After months spent avoiding contact as much as possible, Europeans took to the streets this past weekend for Black Lives Matter protests in the wake of the death of George Floyd in the U.S.
And the numbers were big: 5,000 in Paris; 10,000 in Brussels; 15,000 in Berlin.
Scientists worry that the mass gatherings could result in a new surge in coronavirus cases.
“You dont have to be a virologist or an epidemiologist or a physician to understand why this is a risk in the current day and age when SARS-CoV-2 is still circulating,” said virologist Menno D. de Jong at the University of Amsterdam.
De Jong said people should be able to protest — but even demonstrators need to maintain social distancing.
“The danger of the corona pandemic has not been averted” — German MP Karl Lauterbach
“People need to be able to show their opposition to what has been happening in the United States and their solidarity with the affected individuals,” Paul Hunter, a professor at the University of East Anglia in the U.K., wrote in a statement. “But any mass gathering does pose a risk of increased transmission of COVID-19.”
Karl Lauterbach, a member of the German parliament for the center-left Social Democrats, tweeted a video of the demonstration in Berlin on Saturday and expressed concern that protesters werent keeping enough distance.
“The danger of the corona pandemic has not been averted,” wrote Lauterbach, a professor of health economics and epidemiology at the University of Cologne. “There were some super-spreader events outside too, in Italy and Spain. Racism must be fought, but without avoidable corona deaths.”

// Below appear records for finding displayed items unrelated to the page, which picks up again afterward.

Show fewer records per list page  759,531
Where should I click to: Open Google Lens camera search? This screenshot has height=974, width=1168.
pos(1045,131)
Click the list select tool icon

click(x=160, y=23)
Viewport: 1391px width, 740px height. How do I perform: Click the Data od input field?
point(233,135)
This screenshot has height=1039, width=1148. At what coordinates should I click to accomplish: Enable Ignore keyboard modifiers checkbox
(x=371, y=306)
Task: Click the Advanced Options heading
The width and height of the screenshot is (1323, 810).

Another virologist, Belgiums Marc Van Ranst, put it simply: When it comes to coronavirus, these protests were “not a good idea.”
The protesters themselves seemed to be aware of the risks.
Carrie Xin Hou said safety was a “major consideration” that she and her partner weighed before deciding to attend the protest in Brussels Sunday. But the situation had improved dramatically from the height of the outbreak in March, she said, with the government announcing last week that bars and restaurants could reopen the day after the protest.
“If were going to go to something which requires taking a risk and going to a crowd … wed rather it be a protest than going to a bar,” Hou said.
The need to stand in solidarity with anti-racism protests in the U.S. is why, after considering the health risks, Bruna Campos also went to the protest in Brussels.
“Thats also the point: People showed up to a protest because of how dire the situation is,” Campos said.
Mitigating the risk
Paola Verhaert and a friend came prepared to the protest in Brussels — they brought extra face masks and hand gel to give out.
“To our delight, very few people were not wearing face masks and needed to receive one from us,” Verhaert said.
People gather on Champ de Mars in front of Eiffel Tower in Paris to protest in solidarity with the Black Lives Matter movement on June 6, 2020 | Geoffroy Van Der Hasselt/AFP via Getty Images
Verhaert and two other protesters told POLITICO that they were able to maintain distance from people they didnt know, and tried hard not to accidentally touch someone else.
There were also some factors working in protestors favor, said de Jong.
The protests were outdoors and wind and warm weather would likely have helped slow any spread of the virus. Even a large protest under these conditions would be better than a hundred or so people packing into a confined space like a bar, he added.
But hes concerned that face masks give people a false sense of security. If someone is infected and shouts, small droplets of spit can “traverse a self-made mask,” he noted.
The World Health Organization on Monday said protesters should maintain at least a 1-meter distance, wash their hands, cover their mouth if they cough, and wear a face mask.
Another key measure that has helped slow the infection has been staying apart — 1.5 or 2 meters depending on the country — from other people. That wasnt completely possible in the protests.
“There is clear evidence that banning mass gatherings was one of the most effective and important part of the lockdowns across European countries,” Keith Neal, an epidemiology professor at the University of Nottingham in the U.K., wrote in a press release. “Any mass gathering risks significant numbers of further cases.”
It “needs to be considered” that black, Asian and minority ethnic people are at a higher risk of COVID-19 complications, he added.
De Jong noted the organizers of the solidarity protest in Amsterdam marked spaces 1.5 meters apart for hundreds of people. But once thousands showed up, that was ineffective. These large numbers also mean contact tracing will be difficult if someone gets infected.
The exact effect of the protests across Europe is not certain, he said — that will emerge only in two to three weeks: “Thats why we need to be on guard.”